Task directions: Within the entries below, find the portion that opens with the line containing "新闻 (181, 872)" and closes with the line containing "Larangga Mbojo |". Retype that portion exactly and only.

[Stored entries]
::::

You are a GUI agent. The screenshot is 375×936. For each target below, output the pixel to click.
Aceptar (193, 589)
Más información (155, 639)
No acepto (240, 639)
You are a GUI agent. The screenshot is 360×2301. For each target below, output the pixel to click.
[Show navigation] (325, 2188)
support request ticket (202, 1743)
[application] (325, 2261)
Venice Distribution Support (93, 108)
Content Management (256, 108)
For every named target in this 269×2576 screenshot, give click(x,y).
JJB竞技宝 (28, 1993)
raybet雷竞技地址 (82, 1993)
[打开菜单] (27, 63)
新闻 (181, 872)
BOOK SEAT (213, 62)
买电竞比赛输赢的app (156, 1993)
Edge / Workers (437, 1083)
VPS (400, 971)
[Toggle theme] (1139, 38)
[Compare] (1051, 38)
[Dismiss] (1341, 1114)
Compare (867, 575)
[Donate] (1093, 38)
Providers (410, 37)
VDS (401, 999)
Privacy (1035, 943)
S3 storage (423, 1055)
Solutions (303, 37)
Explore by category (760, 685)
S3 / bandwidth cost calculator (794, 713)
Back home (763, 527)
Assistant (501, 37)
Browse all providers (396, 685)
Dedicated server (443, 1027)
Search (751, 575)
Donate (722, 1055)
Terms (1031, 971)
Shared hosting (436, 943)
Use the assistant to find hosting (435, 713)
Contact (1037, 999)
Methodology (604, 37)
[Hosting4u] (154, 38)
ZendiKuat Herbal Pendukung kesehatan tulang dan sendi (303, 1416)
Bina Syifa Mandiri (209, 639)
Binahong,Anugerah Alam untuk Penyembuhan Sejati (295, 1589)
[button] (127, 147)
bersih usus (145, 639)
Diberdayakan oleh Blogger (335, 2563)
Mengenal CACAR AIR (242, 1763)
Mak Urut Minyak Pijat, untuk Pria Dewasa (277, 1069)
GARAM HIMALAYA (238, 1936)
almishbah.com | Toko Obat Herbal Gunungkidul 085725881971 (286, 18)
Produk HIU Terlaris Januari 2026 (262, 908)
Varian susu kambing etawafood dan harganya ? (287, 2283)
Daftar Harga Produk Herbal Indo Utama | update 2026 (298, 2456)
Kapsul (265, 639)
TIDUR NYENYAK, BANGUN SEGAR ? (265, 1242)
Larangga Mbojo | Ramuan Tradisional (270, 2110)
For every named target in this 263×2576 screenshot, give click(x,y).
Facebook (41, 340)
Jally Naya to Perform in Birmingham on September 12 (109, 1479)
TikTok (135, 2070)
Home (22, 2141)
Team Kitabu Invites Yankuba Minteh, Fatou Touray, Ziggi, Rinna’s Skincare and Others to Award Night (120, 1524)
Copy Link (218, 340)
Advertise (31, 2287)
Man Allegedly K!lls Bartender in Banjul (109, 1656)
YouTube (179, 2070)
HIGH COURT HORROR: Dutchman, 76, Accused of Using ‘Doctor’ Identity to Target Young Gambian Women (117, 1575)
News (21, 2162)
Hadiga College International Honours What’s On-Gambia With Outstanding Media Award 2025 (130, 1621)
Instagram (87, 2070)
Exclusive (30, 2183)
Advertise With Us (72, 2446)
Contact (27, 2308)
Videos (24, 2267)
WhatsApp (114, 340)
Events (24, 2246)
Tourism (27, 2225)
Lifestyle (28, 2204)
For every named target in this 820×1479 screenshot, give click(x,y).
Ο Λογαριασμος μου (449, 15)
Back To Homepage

::::

Expected output:
新闻 (181, 872)
BOOK SEAT (213, 62)
买电竞比赛输赢的app (156, 1993)
Edge / Workers (437, 1083)
VPS (400, 971)
[Toggle theme] (1139, 38)
[Compare] (1051, 38)
[Dismiss] (1341, 1114)
Compare (867, 575)
[Donate] (1093, 38)
Providers (410, 37)
VDS (401, 999)
Privacy (1035, 943)
S3 storage (423, 1055)
Solutions (303, 37)
Explore by category (760, 685)
S3 / bandwidth cost calculator (794, 713)
Back home (763, 527)
Assistant (501, 37)
Browse all providers (396, 685)
Dedicated server (443, 1027)
Search (751, 575)
Donate (722, 1055)
Terms (1031, 971)
Shared hosting (436, 943)
Use the assistant to find hosting (435, 713)
Contact (1037, 999)
Methodology (604, 37)
[Hosting4u] (154, 38)
ZendiKuat Herbal Pendukung kesehatan tulang dan sendi (303, 1416)
Bina Syifa Mandiri (209, 639)
Binahong,Anugerah Alam untuk Penyembuhan Sejati (295, 1589)
[button] (127, 147)
bersih usus (145, 639)
Diberdayakan oleh Blogger (335, 2563)
Mengenal CACAR AIR (242, 1763)
Mak Urut Minyak Pijat, untuk Pria Dewasa (277, 1069)
GARAM HIMALAYA (238, 1936)
almishbah.com | Toko Obat Herbal Gunungkidul 085725881971 (286, 18)
Produk HIU Terlaris Januari 2026 (262, 908)
Varian susu kambing etawafood dan harganya ? (287, 2283)
Daftar Harga Produk Herbal Indo Utama | update 2026 (298, 2456)
Kapsul (265, 639)
TIDUR NYENYAK, BANGUN SEGAR ? (265, 1242)
Larangga Mbojo | Ramuan Tradisional (270, 2110)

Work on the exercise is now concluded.